H-GAP: Humanoid Control with a Generalist Planner
Zhengyao Jiang, Yingchen Xu, Nolan Wagener, Yicheng Luo, Michael Janner, Edward Grefenstette, Tim Rocktäschel, Yuandong Tian
TL;DR
H-GAP introduces a generalist humanoid control framework trained on MoCapAct that sculpts a discrete trajectory prior via VQ-VAE and a Prior Transformer, enabling zero-shot downstream control through MPC. The model discretizes state-action sequences, learns latent-code priors conditioned on the initial state, and plans with top-$p$ sampling and a diversity-promoting temperature, optimizing $R( au)=\sum r(s_i)$. Empirically, H-GAP faithfully represents diverse motor priors, outperforms model-free offline RL baselines, and competes with or exceeds specialized offline RL or MPC baselines, often surpassing MPPI when ground-truth models are accessible.
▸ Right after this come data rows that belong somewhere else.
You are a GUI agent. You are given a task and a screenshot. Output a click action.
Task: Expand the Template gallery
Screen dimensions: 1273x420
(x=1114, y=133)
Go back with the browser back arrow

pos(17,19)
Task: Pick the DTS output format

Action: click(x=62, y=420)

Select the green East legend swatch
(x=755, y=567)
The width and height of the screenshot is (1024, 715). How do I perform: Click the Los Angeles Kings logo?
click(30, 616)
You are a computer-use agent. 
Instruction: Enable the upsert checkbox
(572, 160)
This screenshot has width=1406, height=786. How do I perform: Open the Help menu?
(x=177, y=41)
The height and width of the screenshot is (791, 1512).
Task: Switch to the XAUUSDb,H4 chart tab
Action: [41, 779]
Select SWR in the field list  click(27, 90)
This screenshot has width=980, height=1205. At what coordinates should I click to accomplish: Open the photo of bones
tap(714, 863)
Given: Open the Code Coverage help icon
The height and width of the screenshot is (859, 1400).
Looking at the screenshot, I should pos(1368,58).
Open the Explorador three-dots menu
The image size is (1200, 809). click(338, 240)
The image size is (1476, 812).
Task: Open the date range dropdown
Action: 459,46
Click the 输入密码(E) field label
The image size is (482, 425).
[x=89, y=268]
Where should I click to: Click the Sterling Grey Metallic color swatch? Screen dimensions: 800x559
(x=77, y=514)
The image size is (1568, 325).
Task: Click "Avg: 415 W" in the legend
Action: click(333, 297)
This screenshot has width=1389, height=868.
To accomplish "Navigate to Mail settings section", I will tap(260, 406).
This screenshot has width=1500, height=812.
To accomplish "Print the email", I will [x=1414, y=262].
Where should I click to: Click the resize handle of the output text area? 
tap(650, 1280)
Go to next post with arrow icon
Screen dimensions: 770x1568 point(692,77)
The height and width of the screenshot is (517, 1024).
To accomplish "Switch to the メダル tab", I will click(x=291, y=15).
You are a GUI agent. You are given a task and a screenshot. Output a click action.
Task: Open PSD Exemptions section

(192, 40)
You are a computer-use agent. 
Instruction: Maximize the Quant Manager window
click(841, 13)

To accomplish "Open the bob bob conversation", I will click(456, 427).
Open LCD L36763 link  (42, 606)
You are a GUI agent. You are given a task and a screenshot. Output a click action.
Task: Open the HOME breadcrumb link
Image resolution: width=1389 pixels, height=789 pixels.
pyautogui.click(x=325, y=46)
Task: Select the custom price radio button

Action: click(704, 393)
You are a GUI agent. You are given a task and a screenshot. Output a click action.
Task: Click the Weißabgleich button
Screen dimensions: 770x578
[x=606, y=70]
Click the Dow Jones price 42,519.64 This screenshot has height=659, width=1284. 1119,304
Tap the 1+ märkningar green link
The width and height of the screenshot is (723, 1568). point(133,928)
Scaling analyses reveal that data diversity drives improvements in imitation and downstream tasks, while mere increases in model size can reduce downstream steerability, underscoring data expansion as a key lever for humanoid foundation models.
Abstract
Humanoid control is an important research challenge offering avenues for integration into human-centric infrastructures and enabling physics-driven humanoid animations. The daunting challenges in this field stem from the difficulty of optimizing in high-dimensional action spaces and the instability introduced by the bipedal morphology of humanoids. However, the extensive collection of human motion-captured data and the derived datasets of humanoid trajectories, such as MoCapAct, paves the way to tackle these challenges. In this context, we present Humanoid Generalist Autoencoding Planner (H-GAP), a state-action trajectory generative model trained on humanoid trajectories derived from human motion-captured data, capable of adeptly handling downstream control tasks with Model Predictive Control (MPC). For 56 degrees of freedom humanoid, we empirically demonstrate that H-GAP learns to represent and generate a wide range of motor behaviours. Further, without any learning from online interactions, it can also flexibly transfer these behaviors to solve novel downstream control tasks via planning. Notably, H-GAP excels established MPC baselines that have access to the ground truth dynamics model, and is superior or comparable to offline RL methods trained for individual tasks. Finally, we do a series of empirical studies on the scaling properties of H-GAP, showing the potential for performance gains via additional data but not computing. Code and videos are available at https://ycxuyingchen.github.io/hgap/.